= Set tasks =
• A. Retype the poetry review in full, without changing a single word.
• B. In the entries, echo every line from the line with "You are a computer-use agent. The image size is (2350, 1568)." up to and including the line with "Like the GFR", precisely as it appears.

= Reading passage =
----
“In invoking (and sometimes tweaking) cherished predecessors, this gently impious collection also helps refurbish form.”
egan Fernandes is a highly literate poet who wears her erudition lightly. When she references other poets, one senses she has read them with attention and is not just name-dropping. Brooks, Rilke, Rimbaud, Verlaine, Carson, Eliot, Pound, Brodsky, O’Hara, Ginsberg show up in her epigraphs and poems, like former neighbors, wittily pranked, held hostage for homage. Whether she venerates or disrespects in the manner of a stand-up comic, there is a sense of tradition lurking in poems that often deliberately stage themselves as loosey-goosey improvisations out of her “neurotic,” smart-aleck, ultimately self-effacing psyche. She is Sarah Silverman if she were a poet, her confidence, nay, bravado, directly preceding a self-putdown, from which she always miraculously and instantaneously recovers.
In his seminal 1973 work The Anxiety of Influence, about how poets break through the stranglehold of their predecessors to be able to focus on their own invention, Harold Bloom writes:
“The great pastoral elegies, indeed, all major elegies for poets, do not express grief but center upon their compositions’ creative anxieties. They offer therefore as consolation their own ambitions.”
----
[Element and text position data]
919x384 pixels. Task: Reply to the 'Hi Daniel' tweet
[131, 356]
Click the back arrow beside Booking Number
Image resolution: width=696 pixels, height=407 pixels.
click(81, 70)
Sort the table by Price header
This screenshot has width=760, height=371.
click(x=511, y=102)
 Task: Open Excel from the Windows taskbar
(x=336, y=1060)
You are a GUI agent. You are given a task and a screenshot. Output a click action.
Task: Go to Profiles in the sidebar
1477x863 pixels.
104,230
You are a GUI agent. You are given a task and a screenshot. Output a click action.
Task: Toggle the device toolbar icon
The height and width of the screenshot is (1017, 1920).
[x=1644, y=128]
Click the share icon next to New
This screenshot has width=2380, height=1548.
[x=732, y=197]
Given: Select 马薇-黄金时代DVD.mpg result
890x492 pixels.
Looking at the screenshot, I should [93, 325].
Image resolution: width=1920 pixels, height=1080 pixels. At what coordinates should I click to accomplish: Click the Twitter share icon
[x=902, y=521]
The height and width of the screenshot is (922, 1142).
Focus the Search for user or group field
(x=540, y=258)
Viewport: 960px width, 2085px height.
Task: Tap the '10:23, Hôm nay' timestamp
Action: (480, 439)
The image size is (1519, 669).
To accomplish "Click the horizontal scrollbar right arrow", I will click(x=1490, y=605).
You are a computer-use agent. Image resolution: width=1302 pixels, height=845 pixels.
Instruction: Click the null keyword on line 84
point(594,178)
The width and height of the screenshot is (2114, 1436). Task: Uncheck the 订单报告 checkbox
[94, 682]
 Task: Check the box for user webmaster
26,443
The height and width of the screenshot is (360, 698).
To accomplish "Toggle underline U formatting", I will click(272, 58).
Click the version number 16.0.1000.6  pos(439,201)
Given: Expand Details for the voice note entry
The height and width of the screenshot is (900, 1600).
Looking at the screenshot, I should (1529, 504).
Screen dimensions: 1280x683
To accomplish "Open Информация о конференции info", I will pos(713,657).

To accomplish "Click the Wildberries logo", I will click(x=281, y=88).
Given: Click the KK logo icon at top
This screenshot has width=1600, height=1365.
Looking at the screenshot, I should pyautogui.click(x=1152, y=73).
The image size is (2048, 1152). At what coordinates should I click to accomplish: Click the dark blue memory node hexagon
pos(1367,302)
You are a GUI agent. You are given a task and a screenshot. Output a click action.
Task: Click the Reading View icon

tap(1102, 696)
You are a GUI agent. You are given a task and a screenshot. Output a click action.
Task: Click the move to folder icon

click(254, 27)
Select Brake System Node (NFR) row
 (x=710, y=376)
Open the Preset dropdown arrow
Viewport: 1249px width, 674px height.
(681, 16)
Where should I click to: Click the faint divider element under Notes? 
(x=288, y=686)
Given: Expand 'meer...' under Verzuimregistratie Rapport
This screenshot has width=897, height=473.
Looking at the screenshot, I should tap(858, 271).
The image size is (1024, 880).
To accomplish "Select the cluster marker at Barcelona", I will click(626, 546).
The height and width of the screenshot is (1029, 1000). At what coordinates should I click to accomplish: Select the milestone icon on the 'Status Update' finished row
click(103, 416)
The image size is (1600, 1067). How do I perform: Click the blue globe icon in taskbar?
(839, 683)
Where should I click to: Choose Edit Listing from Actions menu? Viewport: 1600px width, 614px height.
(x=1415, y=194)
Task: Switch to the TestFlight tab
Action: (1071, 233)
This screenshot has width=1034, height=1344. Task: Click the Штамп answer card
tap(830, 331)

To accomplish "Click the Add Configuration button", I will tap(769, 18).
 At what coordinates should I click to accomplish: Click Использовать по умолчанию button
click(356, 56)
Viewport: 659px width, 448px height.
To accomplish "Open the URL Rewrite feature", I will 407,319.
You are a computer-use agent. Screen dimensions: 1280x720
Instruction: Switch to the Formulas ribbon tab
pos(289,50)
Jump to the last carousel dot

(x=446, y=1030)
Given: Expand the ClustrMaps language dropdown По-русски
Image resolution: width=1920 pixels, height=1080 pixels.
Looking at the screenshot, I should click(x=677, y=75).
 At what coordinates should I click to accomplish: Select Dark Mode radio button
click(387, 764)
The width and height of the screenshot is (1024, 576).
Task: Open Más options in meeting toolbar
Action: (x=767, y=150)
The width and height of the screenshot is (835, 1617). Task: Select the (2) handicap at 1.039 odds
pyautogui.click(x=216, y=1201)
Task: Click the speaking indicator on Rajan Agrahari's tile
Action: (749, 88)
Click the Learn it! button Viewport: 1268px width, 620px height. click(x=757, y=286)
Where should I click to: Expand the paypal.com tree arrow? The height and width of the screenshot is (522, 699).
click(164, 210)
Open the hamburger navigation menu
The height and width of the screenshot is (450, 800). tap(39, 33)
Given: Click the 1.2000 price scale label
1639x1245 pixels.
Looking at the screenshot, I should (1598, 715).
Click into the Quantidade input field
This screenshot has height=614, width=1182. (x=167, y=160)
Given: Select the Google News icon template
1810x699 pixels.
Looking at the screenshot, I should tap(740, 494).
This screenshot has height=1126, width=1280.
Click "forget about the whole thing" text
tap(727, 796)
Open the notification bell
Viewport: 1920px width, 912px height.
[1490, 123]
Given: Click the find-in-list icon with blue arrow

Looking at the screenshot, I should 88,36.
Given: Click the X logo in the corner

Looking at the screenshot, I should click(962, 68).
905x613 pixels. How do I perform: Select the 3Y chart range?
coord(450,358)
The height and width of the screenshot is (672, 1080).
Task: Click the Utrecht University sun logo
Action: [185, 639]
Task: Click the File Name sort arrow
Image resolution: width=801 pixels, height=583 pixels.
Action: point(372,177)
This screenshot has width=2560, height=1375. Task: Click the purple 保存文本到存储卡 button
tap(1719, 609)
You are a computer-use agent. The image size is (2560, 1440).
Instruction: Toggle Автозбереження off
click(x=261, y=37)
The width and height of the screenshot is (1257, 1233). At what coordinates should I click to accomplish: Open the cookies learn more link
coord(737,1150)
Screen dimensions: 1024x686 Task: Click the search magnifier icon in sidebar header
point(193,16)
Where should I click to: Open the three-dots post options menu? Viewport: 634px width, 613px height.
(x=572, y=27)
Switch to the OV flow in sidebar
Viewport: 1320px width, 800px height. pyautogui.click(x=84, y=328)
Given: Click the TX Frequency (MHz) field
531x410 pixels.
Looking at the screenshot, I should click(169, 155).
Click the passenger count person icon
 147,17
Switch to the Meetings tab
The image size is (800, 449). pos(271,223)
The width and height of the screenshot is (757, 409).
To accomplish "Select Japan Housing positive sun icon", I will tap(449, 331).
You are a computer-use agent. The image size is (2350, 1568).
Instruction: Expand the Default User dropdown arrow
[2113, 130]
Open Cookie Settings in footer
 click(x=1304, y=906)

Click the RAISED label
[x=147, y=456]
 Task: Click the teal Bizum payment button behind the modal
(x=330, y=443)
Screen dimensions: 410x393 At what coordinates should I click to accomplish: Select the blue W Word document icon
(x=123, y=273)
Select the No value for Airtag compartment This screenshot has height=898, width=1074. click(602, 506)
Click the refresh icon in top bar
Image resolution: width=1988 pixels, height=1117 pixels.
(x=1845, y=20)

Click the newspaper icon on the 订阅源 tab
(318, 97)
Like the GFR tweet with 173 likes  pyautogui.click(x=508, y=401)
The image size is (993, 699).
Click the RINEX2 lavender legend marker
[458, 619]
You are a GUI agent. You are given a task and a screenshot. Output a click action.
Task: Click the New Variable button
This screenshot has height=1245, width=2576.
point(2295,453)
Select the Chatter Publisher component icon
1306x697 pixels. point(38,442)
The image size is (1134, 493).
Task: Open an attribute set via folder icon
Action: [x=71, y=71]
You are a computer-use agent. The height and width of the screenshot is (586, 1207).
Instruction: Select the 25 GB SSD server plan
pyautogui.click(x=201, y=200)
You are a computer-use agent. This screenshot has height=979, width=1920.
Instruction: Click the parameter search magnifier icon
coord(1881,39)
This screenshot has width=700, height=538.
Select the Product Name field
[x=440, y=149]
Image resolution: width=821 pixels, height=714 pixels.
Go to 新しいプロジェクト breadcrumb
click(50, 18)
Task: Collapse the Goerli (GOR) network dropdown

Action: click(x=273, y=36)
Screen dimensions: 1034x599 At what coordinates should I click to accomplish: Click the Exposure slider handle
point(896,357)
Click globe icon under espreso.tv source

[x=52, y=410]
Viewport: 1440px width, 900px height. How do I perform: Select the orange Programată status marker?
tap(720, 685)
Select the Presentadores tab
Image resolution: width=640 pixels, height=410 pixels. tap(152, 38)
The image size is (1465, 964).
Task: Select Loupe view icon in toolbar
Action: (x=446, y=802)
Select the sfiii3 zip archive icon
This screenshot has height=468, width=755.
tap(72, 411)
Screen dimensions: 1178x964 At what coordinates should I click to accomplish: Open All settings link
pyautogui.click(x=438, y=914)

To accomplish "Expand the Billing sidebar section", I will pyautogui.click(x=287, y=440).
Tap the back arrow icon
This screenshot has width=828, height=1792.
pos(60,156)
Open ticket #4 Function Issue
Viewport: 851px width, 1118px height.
----
= Responses per task =
• A.
“In invoking (and sometimes tweaking) cherished predecessors, this gently impious collection also helps refurbish form.”
egan Fernandes is a highly literate poet who wears her erudition lightly. When she references other poets, one senses she has read them with attention and is not just name-dropping. Brooks, Rilke, Rimbaud, Verlaine, Carson, Eliot, Pound, Brodsky, O’Hara, Ginsberg show up in her epigraphs and poems, like former neighbors, wittily pranked, held hostage for homage. Whether she venerates or disrespects in the manner of a stand-up comic, there is a sense of tradition lurking in poems that often deliberately stage themselves as loosey-goosey improvisations out of her “neurotic,” smart-aleck, ultimately self-effacing psyche. She is Sarah Silverman if she were a poet, her confidence, nay, bravado, directly preceding a self-putdown, from which she always miraculously and instantaneously recovers.
In his seminal 1973 work The Anxiety of Influence, about how poets break through the stranglehold of their predecessors to be able to focus on their own invention, Harold Bloom writes:
“The great pastoral elegies, indeed, all major elegies for poets, do not express grief but center upon their compositions’ creative anxieties. They offer therefore as consolation their own ambitions.”

• B.
You are a computer-use agent. The image size is (2350, 1568).
Instruction: Expand the Default User dropdown arrow
[2113, 130]
Open Cookie Settings in footer
 click(x=1304, y=906)

Click the RAISED label
[x=147, y=456]
 Task: Click the teal Bizum payment button behind the modal
(x=330, y=443)
Screen dimensions: 410x393 At what coordinates should I click to accomplish: Select the blue W Word document icon
(x=123, y=273)
Select the No value for Airtag compartment This screenshot has height=898, width=1074. click(602, 506)
Click the refresh icon in top bar
Image resolution: width=1988 pixels, height=1117 pixels.
(x=1845, y=20)

Click the newspaper icon on the 订阅源 tab
(318, 97)
Like the GFR tweet with 173 likes  pyautogui.click(x=508, y=401)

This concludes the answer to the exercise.